RECORDS FOR THIS TASK —
****

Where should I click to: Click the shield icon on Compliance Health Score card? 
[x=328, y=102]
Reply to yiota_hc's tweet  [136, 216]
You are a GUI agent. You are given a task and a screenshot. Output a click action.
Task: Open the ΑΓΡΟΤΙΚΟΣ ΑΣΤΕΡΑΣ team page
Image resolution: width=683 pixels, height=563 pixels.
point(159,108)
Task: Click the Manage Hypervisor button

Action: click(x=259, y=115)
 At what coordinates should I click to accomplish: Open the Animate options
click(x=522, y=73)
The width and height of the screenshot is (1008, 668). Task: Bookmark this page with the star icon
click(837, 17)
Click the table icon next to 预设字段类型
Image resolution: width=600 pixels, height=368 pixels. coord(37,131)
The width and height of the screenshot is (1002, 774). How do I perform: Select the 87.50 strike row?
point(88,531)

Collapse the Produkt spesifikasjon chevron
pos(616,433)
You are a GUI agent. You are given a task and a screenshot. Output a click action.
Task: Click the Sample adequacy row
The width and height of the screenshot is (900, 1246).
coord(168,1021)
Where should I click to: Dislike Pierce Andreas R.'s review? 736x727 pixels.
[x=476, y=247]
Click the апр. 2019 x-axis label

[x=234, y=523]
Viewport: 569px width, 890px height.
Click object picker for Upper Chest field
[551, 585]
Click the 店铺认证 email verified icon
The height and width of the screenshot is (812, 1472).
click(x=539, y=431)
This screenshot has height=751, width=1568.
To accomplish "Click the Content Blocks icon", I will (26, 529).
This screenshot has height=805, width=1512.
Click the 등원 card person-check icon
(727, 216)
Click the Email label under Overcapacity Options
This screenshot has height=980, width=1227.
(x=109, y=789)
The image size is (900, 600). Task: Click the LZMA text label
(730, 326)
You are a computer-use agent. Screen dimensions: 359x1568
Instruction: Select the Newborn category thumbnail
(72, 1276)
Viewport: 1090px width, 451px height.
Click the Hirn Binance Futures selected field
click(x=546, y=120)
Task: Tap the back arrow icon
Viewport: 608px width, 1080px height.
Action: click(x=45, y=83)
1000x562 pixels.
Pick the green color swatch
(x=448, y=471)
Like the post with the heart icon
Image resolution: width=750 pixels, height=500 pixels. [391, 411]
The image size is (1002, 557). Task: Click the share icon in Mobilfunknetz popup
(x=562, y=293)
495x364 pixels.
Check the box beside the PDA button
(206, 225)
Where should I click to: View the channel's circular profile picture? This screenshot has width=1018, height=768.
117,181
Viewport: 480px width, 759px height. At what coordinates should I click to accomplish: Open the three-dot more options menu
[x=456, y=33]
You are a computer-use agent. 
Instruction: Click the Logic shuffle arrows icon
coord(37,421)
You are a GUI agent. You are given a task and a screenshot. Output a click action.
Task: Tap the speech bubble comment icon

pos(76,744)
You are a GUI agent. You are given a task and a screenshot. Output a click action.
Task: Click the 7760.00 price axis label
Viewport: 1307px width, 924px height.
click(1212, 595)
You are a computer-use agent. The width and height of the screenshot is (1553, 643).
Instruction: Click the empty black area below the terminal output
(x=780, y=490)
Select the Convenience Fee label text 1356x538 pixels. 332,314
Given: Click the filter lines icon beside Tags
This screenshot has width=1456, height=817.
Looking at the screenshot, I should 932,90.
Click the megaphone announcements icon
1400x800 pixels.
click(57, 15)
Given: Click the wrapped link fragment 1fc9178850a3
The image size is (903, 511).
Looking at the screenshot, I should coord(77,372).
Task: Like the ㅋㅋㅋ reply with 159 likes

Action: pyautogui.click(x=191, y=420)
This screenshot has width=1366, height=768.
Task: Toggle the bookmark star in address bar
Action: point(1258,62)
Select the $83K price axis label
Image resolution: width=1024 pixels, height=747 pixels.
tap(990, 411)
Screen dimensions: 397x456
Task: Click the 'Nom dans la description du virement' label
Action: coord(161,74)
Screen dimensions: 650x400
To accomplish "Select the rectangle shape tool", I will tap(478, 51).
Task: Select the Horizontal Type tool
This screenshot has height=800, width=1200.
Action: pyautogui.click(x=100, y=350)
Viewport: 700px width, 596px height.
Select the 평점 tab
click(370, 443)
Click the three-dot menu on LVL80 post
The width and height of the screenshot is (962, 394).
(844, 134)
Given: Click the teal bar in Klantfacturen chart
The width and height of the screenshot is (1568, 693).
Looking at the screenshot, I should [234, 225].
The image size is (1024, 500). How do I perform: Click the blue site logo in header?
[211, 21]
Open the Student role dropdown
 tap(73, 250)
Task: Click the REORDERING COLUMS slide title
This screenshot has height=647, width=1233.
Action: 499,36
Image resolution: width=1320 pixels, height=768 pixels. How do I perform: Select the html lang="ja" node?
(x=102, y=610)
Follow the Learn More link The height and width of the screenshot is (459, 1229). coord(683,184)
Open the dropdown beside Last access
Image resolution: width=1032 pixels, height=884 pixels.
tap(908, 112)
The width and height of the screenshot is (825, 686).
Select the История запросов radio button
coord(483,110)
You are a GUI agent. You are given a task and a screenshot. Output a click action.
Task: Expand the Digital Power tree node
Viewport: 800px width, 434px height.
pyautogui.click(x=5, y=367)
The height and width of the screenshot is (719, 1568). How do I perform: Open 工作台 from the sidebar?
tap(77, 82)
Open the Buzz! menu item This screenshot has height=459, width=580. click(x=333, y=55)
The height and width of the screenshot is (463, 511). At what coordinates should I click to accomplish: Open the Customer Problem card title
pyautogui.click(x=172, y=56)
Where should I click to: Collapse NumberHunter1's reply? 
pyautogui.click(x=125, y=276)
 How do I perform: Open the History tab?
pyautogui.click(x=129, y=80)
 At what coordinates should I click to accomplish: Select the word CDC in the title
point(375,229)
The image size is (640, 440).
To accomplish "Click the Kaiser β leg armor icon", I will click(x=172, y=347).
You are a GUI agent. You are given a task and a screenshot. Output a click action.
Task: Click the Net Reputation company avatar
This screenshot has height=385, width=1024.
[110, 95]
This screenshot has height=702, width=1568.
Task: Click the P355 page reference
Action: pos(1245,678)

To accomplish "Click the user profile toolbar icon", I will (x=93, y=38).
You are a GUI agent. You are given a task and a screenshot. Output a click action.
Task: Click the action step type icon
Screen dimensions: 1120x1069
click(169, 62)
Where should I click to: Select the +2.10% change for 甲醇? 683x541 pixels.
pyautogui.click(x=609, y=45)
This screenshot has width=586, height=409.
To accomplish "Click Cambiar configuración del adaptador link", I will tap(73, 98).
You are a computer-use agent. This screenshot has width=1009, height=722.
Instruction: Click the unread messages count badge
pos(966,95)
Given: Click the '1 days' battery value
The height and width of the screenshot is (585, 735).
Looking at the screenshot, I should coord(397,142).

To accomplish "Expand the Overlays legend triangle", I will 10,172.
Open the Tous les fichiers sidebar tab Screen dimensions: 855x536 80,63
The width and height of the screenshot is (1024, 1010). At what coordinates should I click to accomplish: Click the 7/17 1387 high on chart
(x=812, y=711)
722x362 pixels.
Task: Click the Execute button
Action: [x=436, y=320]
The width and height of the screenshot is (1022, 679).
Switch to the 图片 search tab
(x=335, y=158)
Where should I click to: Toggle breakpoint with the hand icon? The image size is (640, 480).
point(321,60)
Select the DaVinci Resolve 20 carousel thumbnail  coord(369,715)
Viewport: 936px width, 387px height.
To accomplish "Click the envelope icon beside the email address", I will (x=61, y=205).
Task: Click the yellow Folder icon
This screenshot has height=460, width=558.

****

THE TASK — Please print the material again in full, exactly as it is.

SOLUTION BELOW —
Where should I click to: Click the shield icon on Compliance Health Score card? 
[x=328, y=102]
Reply to yiota_hc's tweet  [136, 216]
You are a GUI agent. You are given a task and a screenshot. Output a click action.
Task: Open the ΑΓΡΟΤΙΚΟΣ ΑΣΤΕΡΑΣ team page
Image resolution: width=683 pixels, height=563 pixels.
point(159,108)
Task: Click the Manage Hypervisor button

Action: click(x=259, y=115)
 At what coordinates should I click to accomplish: Open the Animate options
click(x=522, y=73)
The width and height of the screenshot is (1008, 668). Task: Bookmark this page with the star icon
click(837, 17)
Click the table icon next to 预设字段类型
Image resolution: width=600 pixels, height=368 pixels. coord(37,131)
The width and height of the screenshot is (1002, 774). How do I perform: Select the 87.50 strike row?
point(88,531)

Collapse the Produkt spesifikasjon chevron
pos(616,433)
You are a GUI agent. You are given a task and a screenshot. Output a click action.
Task: Click the Sample adequacy row
The width and height of the screenshot is (900, 1246).
coord(168,1021)
Where should I click to: Dislike Pierce Andreas R.'s review? 736x727 pixels.
[x=476, y=247]
Click the апр. 2019 x-axis label

[x=234, y=523]
Viewport: 569px width, 890px height.
Click object picker for Upper Chest field
[551, 585]
Click the 店铺认证 email verified icon
The height and width of the screenshot is (812, 1472).
click(x=539, y=431)
This screenshot has height=751, width=1568.
To accomplish "Click the Content Blocks icon", I will (26, 529).
This screenshot has height=805, width=1512.
Click the 등원 card person-check icon
(727, 216)
Click the Email label under Overcapacity Options
This screenshot has height=980, width=1227.
(x=109, y=789)
The image size is (900, 600). Task: Click the LZMA text label
(730, 326)
You are a computer-use agent. Screen dimensions: 359x1568
Instruction: Select the Newborn category thumbnail
(72, 1276)
Viewport: 1090px width, 451px height.
Click the Hirn Binance Futures selected field
click(x=546, y=120)
Task: Tap the back arrow icon
Viewport: 608px width, 1080px height.
Action: click(x=45, y=83)
1000x562 pixels.
Pick the green color swatch
(x=448, y=471)
Like the post with the heart icon
Image resolution: width=750 pixels, height=500 pixels. [391, 411]
The image size is (1002, 557). Task: Click the share icon in Mobilfunknetz popup
(x=562, y=293)
495x364 pixels.
Check the box beside the PDA button
(206, 225)
Where should I click to: View the channel's circular profile picture? This screenshot has width=1018, height=768.
117,181
Viewport: 480px width, 759px height. At what coordinates should I click to accomplish: Open the three-dot more options menu
[x=456, y=33]
You are a computer-use agent. 
Instruction: Click the Logic shuffle arrows icon
coord(37,421)
You are a GUI agent. You are given a task and a screenshot. Output a click action.
Task: Tap the speech bubble comment icon

pos(76,744)
You are a GUI agent. You are given a task and a screenshot. Output a click action.
Task: Click the 7760.00 price axis label
Viewport: 1307px width, 924px height.
click(1212, 595)
You are a computer-use agent. The width and height of the screenshot is (1553, 643).
Instruction: Click the empty black area below the terminal output
(x=780, y=490)
Select the Convenience Fee label text 1356x538 pixels. 332,314
Given: Click the filter lines icon beside Tags
This screenshot has width=1456, height=817.
Looking at the screenshot, I should 932,90.
Click the megaphone announcements icon
1400x800 pixels.
click(57, 15)
Given: Click the wrapped link fragment 1fc9178850a3
The image size is (903, 511).
Looking at the screenshot, I should coord(77,372).
Task: Like the ㅋㅋㅋ reply with 159 likes

Action: pyautogui.click(x=191, y=420)
This screenshot has width=1366, height=768.
Task: Toggle the bookmark star in address bar
Action: point(1258,62)
Select the $83K price axis label
Image resolution: width=1024 pixels, height=747 pixels.
tap(990, 411)
Screen dimensions: 397x456
Task: Click the 'Nom dans la description du virement' label
Action: coord(161,74)
Screen dimensions: 650x400
To accomplish "Select the rectangle shape tool", I will tap(478, 51).
Task: Select the Horizontal Type tool
This screenshot has height=800, width=1200.
Action: pyautogui.click(x=100, y=350)
Viewport: 700px width, 596px height.
Select the 평점 tab
click(370, 443)
Click the three-dot menu on LVL80 post
The width and height of the screenshot is (962, 394).
(844, 134)
Given: Click the teal bar in Klantfacturen chart
The width and height of the screenshot is (1568, 693).
Looking at the screenshot, I should [234, 225].
The image size is (1024, 500). How do I perform: Click the blue site logo in header?
[211, 21]
Open the Student role dropdown
 tap(73, 250)
Task: Click the REORDERING COLUMS slide title
This screenshot has height=647, width=1233.
Action: 499,36
Image resolution: width=1320 pixels, height=768 pixels. How do I perform: Select the html lang="ja" node?
(x=102, y=610)
Follow the Learn More link The height and width of the screenshot is (459, 1229). coord(683,184)
Open the dropdown beside Last access
Image resolution: width=1032 pixels, height=884 pixels.
tap(908, 112)
The width and height of the screenshot is (825, 686).
Select the История запросов radio button
coord(483,110)
You are a GUI agent. You are given a task and a screenshot. Output a click action.
Task: Expand the Digital Power tree node
Viewport: 800px width, 434px height.
pyautogui.click(x=5, y=367)
The height and width of the screenshot is (719, 1568). How do I perform: Open 工作台 from the sidebar?
tap(77, 82)
Open the Buzz! menu item This screenshot has height=459, width=580. click(x=333, y=55)
The height and width of the screenshot is (463, 511). At what coordinates should I click to accomplish: Open the Customer Problem card title
pyautogui.click(x=172, y=56)
Where should I click to: Collapse NumberHunter1's reply? 
pyautogui.click(x=125, y=276)
 How do I perform: Open the History tab?
pyautogui.click(x=129, y=80)
 At what coordinates should I click to accomplish: Select the word CDC in the title
point(375,229)
The image size is (640, 440).
To accomplish "Click the Kaiser β leg armor icon", I will click(x=172, y=347).
You are a GUI agent. You are given a task and a screenshot. Output a click action.
Task: Click the Net Reputation company avatar
This screenshot has height=385, width=1024.
[110, 95]
This screenshot has height=702, width=1568.
Task: Click the P355 page reference
Action: pos(1245,678)

To accomplish "Click the user profile toolbar icon", I will (x=93, y=38).
You are a GUI agent. You are given a task and a screenshot. Output a click action.
Task: Click the action step type icon
Screen dimensions: 1120x1069
click(169, 62)
Where should I click to: Select the +2.10% change for 甲醇? 683x541 pixels.
pyautogui.click(x=609, y=45)
This screenshot has width=586, height=409.
To accomplish "Click Cambiar configuración del adaptador link", I will tap(73, 98).
You are a computer-use agent. This screenshot has width=1009, height=722.
Instruction: Click the unread messages count badge
pos(966,95)
Given: Click the '1 days' battery value
The height and width of the screenshot is (585, 735).
Looking at the screenshot, I should coord(397,142).

To accomplish "Expand the Overlays legend triangle", I will 10,172.
Open the Tous les fichiers sidebar tab Screen dimensions: 855x536 80,63
The width and height of the screenshot is (1024, 1010). At what coordinates should I click to accomplish: Click the 7/17 1387 high on chart
(x=812, y=711)
722x362 pixels.
Task: Click the Execute button
Action: [x=436, y=320]
The width and height of the screenshot is (1022, 679).
Switch to the 图片 search tab
(x=335, y=158)
Where should I click to: Toggle breakpoint with the hand icon? The image size is (640, 480).
point(321,60)
Select the DaVinci Resolve 20 carousel thumbnail  coord(369,715)
Viewport: 936px width, 387px height.
To accomplish "Click the envelope icon beside the email address", I will (x=61, y=205).
Task: Click the yellow Folder icon
This screenshot has height=460, width=558.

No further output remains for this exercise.